* START Passage shown *
Easter Break - Part 1: Collingwood

Emma Lodes University of Otago, New Zealand

Date

April 27, 2015

At the northwest tip of New Zealand’s south island, a long, skinny peninsula of golden sand sweeps up and curls over in a delicate C, sheltering waters between the north and south island called Golden Bay. It’s an oasis of stiller water and better weather between the Tasman sea and the dangerous and unpredictable Cook Strait, and harbors a scattering of small communities known for rural hippy vibes and artists.

The north and west parts of Golden Bay are almost completely unpopulated, the land set aside for national parks which house two Great Walks: the coastal, nearly tropical Abel Tasman where the Abel Tasman Great Walk is, and the mountainous Kahurangi, which encompasses the Heaphy Great Walk. Along the bay are two small, rural towns, Collingwood and Takaka. Collingwood is made up of a couple hundred farm houses splayed out amongst a landscape of cow-covered green rolling fields and hills leading up to the distant, forested mountains of Kahurangi National Park. It’s a small, tight community with a teeny town center on the beach– one pub, one little grocery store, one little bank.

Anna, Bri’s kiwi host two doors down on Castle Street, is from Collingwood. A couple weeks ago, Otago’s week-long Easter Break (their equivalent of Spring Break) was coming up and Riz and I were debating whether to shoot for hiking the Abel Tasman or Heaphy Great Walks. When Anna mentioned she lived 20 minutes away from the start of the Heaphy and was having people over at her house for break, we jumped on that idea and claimed a couple spots in a car for the long (12 hour) haul up to Collingwood.
* END Passage shown *
* START Data extract *
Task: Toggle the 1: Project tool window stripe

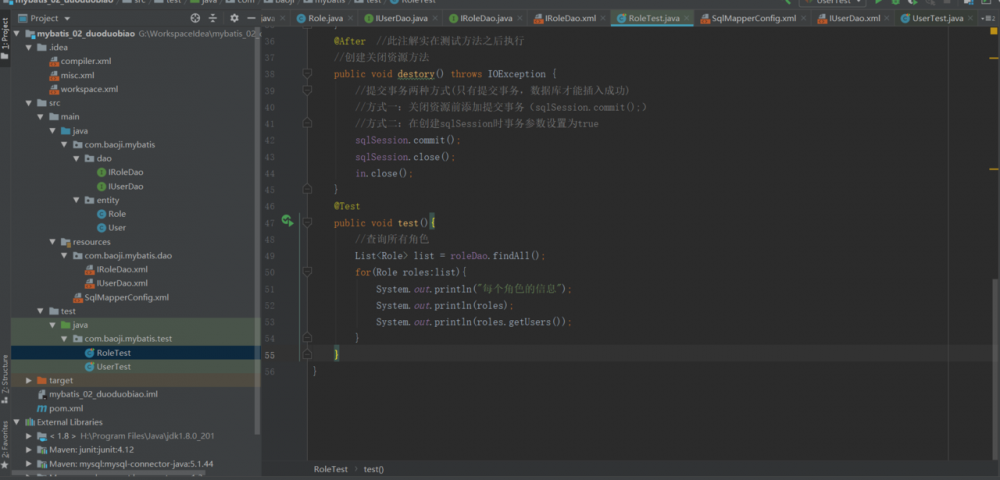Action: [5, 35]
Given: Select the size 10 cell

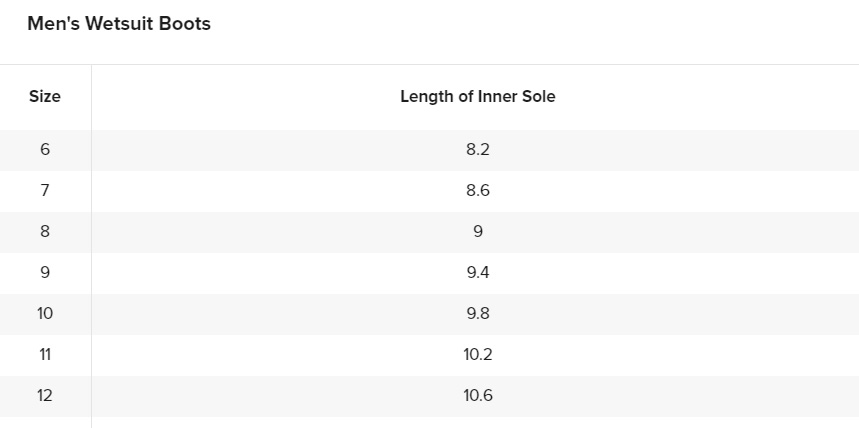Looking at the screenshot, I should pyautogui.click(x=45, y=314).
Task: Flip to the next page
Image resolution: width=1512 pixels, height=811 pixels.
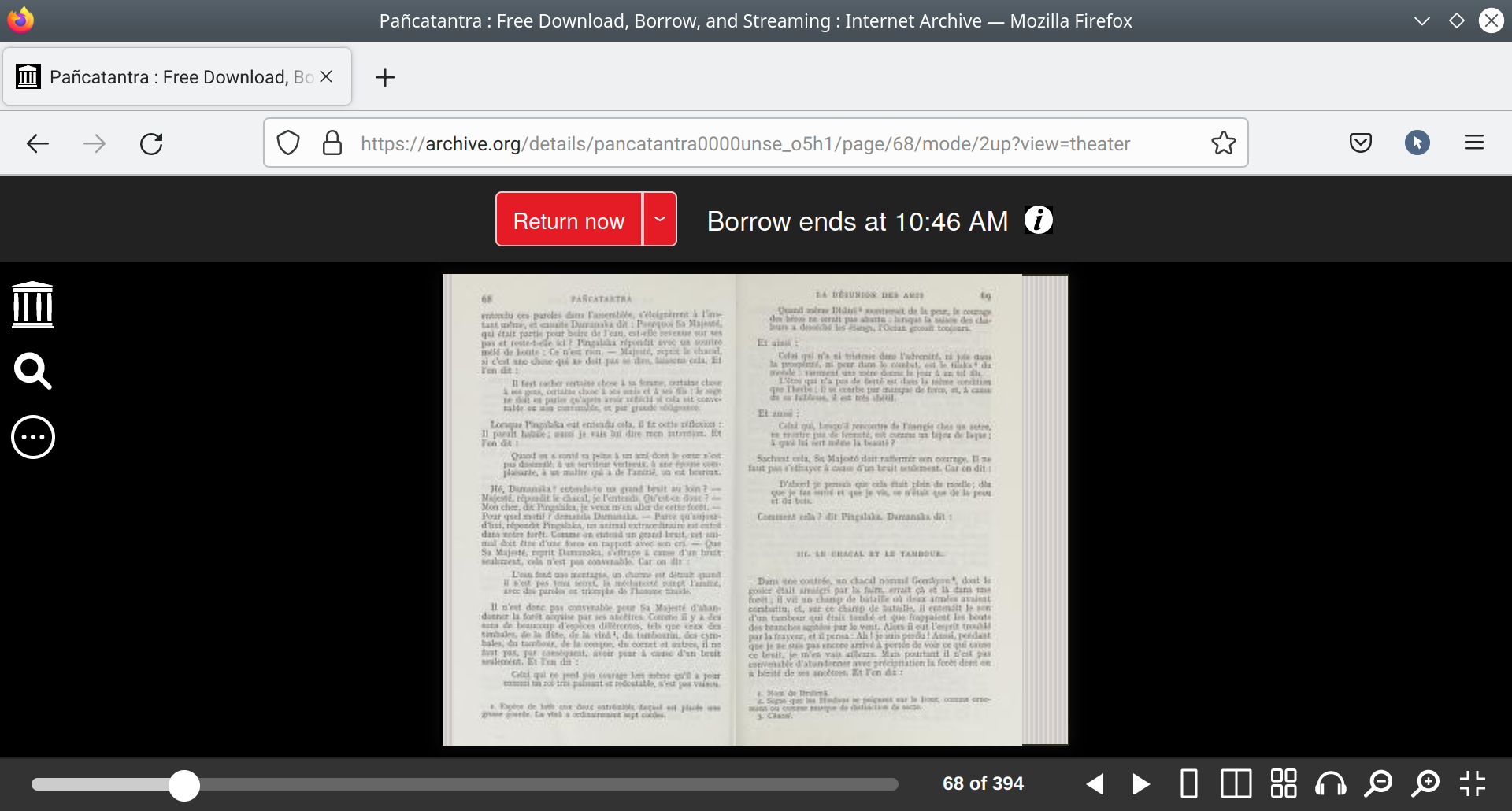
* END Data extract *
» **Work to do**
Revise the Collingwood travel post between "Anna, Bri’s kiwi" and "up to Collingwood.", inclusive, so that "20 minutes" becomes "half an hour". The lines above are separate from the Collingwood travel post.

» **Final answer**
Anna, Bri’s kiwi host two doors down on Castle Street, is from Collingwood. A couple weeks ago, Otago’s week-long Easter Break (their equivalent of Spring Break) was coming up and Riz and I were debating whether to shoot for hiking the Abel Tasman or Heaphy Great Walks. When Anna mentioned she lived half an hour away from the start of the Heaphy and was having people over at her house for break, we jumped on that idea and claimed a couple spots in a car for the long (12 hour) haul up to Collingwood.